PATRICK MAY - Herald Staff Writer

The speed demon called Donzi was gunned down a year ago Wednesday. Whoever ambushed race-boat builder extraordinaire Don Aronow is still out there. So are enough hypotheses to fill a shelf of pulp suspense novels.

Take your pick:

Jealous husband. Nervous smuggler. Vengeful mobster. Or a fellow boat builder who felt Aronow had stiffed him.

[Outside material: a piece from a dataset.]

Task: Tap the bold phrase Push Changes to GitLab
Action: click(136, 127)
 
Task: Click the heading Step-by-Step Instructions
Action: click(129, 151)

Homicide detectives are as stumped as ever. So are the private investigators hired by Aronow's widow. One lead after another has self-destructed. Cops thought boat racer Ben Kramer, indicted on drug charges last August, might be their man -- but nothing shook out. The lead detective had a sneaking suspicion about a certain jealous husband who might have ordered the hit. But beyond a gut feeling, zip.

Here was Donald Joel Aronow, 59, the self-made millionaire; the acknowledged guru of the offshore powerboat set who built and named the celebrated Donzi after himself; the rich and handsome deal-doer who was adored by friends and family, killed on Northeast 188th Street in broad daylight.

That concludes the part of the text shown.